_What you should do_.
The required output is every line from the beginning of the entries below through the line that includes "Screen dimensions: 918x641", copied exactly.

_ _ _

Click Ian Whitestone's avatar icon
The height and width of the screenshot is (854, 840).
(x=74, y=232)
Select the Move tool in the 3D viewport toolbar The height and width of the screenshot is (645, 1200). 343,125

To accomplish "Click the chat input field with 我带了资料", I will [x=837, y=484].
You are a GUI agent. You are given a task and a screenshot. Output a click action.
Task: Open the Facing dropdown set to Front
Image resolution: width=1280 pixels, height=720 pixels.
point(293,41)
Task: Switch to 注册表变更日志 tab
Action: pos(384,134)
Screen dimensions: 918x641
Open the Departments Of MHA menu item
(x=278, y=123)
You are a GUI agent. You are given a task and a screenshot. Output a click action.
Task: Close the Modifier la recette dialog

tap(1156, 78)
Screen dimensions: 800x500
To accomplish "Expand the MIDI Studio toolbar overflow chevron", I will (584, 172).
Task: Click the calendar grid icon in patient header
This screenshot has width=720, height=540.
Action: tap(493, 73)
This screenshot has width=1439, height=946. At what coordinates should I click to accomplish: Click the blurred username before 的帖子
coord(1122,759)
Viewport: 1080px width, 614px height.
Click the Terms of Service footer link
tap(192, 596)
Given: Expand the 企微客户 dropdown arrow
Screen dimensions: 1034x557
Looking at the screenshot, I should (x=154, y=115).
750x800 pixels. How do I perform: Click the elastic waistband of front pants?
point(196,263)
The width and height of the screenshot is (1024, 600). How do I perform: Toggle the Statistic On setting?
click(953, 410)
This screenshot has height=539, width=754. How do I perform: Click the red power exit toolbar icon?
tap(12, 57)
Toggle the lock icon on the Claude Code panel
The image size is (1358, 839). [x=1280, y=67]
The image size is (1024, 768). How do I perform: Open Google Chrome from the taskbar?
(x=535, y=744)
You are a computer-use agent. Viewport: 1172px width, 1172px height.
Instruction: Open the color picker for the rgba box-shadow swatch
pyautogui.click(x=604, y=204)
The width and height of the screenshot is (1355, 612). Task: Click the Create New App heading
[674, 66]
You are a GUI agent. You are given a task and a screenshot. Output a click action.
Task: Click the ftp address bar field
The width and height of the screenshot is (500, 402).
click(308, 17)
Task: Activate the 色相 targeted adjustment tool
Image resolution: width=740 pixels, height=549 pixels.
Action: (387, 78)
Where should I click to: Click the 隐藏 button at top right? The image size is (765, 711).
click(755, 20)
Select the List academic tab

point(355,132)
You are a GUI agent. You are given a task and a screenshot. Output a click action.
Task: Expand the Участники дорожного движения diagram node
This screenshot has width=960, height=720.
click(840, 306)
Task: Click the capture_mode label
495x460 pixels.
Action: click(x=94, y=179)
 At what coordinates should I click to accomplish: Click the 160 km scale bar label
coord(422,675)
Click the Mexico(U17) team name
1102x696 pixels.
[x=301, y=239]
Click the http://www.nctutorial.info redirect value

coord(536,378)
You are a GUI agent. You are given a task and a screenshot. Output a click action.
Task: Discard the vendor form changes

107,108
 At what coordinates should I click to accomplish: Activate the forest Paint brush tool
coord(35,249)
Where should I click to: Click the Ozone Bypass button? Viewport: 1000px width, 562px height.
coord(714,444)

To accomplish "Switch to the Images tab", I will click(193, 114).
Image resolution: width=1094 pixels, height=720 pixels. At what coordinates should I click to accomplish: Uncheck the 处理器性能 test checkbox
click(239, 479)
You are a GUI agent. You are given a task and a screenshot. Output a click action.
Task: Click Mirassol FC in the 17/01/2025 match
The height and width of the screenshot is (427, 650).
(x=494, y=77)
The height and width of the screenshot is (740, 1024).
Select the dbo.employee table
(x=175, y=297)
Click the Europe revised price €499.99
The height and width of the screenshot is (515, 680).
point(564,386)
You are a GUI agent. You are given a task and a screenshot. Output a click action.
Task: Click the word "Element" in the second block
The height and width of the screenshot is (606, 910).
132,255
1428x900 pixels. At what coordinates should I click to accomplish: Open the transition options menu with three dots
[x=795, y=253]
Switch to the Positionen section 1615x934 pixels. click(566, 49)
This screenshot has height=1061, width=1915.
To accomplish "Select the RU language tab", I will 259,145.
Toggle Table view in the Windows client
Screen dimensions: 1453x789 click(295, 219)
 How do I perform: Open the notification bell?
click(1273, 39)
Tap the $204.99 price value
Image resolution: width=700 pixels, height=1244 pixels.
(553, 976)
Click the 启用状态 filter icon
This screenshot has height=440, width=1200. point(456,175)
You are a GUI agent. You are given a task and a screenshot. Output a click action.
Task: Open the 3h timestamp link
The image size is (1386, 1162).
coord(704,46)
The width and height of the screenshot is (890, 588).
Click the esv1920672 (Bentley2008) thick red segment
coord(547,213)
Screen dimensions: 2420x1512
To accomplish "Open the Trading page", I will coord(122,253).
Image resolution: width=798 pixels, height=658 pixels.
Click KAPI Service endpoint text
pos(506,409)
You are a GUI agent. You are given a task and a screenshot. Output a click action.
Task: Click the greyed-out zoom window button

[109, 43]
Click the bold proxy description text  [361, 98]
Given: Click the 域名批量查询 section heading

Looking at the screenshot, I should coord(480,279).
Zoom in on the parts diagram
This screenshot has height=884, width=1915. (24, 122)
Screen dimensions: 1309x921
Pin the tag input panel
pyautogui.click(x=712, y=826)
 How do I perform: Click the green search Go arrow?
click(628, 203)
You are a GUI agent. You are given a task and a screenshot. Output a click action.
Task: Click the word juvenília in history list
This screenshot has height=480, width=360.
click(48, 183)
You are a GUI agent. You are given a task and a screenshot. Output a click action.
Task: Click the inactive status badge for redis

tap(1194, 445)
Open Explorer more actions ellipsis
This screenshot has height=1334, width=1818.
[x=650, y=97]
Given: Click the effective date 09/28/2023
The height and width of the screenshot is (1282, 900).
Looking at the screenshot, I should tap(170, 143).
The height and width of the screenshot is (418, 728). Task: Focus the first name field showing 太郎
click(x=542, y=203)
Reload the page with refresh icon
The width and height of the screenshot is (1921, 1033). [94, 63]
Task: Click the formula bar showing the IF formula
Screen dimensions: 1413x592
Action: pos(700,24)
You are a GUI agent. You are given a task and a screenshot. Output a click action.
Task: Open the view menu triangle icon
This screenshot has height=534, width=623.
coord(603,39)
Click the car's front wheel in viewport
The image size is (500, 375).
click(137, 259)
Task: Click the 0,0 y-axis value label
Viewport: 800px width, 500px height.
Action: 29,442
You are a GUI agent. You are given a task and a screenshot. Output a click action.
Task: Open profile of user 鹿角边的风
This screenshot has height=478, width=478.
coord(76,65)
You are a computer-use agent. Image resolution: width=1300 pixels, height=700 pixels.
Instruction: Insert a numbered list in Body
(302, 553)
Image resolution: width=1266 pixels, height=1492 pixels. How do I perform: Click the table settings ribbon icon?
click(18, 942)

_ _ _

_Exercise answer_.
Click Ian Whitestone's avatar icon
The height and width of the screenshot is (854, 840).
(x=74, y=232)
Select the Move tool in the 3D viewport toolbar The height and width of the screenshot is (645, 1200). 343,125

To accomplish "Click the chat input field with 我带了资料", I will [x=837, y=484].
You are a GUI agent. You are given a task and a screenshot. Output a click action.
Task: Open the Facing dropdown set to Front
Image resolution: width=1280 pixels, height=720 pixels.
point(293,41)
Task: Switch to 注册表变更日志 tab
Action: pos(384,134)
Screen dimensions: 918x641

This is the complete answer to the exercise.